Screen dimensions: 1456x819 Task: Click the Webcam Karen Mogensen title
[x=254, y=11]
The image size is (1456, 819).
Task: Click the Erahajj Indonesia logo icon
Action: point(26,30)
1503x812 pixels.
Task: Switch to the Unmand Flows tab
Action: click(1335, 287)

--------------------------------------------------

◆ **TO DO**
Write all the data out again, word for word.

◆ **RESPONSE FOR THIS EXERCISE**
Screen dimensions: 1456x819 Task: Click the Webcam Karen Mogensen title
[x=254, y=11]
The image size is (1456, 819).
Task: Click the Erahajj Indonesia logo icon
Action: point(26,30)
1503x812 pixels.
Task: Switch to the Unmand Flows tab
Action: click(1335, 287)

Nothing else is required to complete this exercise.